(Provided entries):
────────────────────────────────────────
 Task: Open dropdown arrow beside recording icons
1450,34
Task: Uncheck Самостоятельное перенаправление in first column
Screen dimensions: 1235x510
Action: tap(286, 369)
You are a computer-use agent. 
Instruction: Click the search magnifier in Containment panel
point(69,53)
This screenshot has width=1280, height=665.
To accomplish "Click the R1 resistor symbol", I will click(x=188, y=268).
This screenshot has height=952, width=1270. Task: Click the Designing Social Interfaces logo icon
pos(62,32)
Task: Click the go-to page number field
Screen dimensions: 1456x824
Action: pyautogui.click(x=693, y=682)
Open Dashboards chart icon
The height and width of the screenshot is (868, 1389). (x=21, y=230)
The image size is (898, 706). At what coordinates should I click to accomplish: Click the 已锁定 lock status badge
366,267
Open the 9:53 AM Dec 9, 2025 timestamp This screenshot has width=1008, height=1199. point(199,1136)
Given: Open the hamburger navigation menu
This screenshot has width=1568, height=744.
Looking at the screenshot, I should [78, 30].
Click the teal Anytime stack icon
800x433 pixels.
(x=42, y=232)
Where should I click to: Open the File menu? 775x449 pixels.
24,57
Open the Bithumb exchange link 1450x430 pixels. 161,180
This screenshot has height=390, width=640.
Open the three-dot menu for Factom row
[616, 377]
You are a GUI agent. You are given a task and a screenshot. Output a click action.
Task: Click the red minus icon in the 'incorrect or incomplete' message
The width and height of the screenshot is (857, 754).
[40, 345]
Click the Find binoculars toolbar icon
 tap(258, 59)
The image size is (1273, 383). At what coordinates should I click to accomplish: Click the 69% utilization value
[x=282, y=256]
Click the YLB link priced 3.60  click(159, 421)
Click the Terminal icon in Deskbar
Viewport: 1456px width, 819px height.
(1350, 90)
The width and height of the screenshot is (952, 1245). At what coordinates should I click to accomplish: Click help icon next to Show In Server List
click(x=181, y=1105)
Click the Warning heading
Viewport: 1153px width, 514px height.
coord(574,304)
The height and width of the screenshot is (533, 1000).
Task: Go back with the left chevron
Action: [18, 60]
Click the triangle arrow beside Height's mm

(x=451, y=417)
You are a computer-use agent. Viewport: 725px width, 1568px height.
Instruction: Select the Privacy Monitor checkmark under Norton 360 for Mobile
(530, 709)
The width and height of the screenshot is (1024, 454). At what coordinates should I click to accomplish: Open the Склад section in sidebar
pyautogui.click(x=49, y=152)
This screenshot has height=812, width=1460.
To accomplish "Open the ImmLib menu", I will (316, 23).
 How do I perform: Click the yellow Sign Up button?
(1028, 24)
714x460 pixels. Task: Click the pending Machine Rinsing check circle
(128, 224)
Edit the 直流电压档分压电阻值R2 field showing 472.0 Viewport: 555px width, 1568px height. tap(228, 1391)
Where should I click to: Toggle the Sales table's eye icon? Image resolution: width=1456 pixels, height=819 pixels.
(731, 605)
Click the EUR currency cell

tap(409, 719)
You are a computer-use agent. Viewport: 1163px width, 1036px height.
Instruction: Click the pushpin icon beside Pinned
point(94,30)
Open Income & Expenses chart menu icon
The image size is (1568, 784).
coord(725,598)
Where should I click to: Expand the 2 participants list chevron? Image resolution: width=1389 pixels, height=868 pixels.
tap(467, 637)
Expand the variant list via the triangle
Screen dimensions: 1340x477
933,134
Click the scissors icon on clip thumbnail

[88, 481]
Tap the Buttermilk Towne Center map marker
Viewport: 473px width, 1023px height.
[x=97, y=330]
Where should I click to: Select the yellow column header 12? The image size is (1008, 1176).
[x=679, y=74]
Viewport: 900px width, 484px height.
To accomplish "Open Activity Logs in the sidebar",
────────────────────────────────────────
Present as a numbered list the stretch of the data from the line containing "Viewport: 900px width, 484px height." through the end of the data, omitting any blank lines.

(Answer below):
1. Viewport: 900px width, 484px height.
2. To accomplish "Open Activity Logs in the sidebar",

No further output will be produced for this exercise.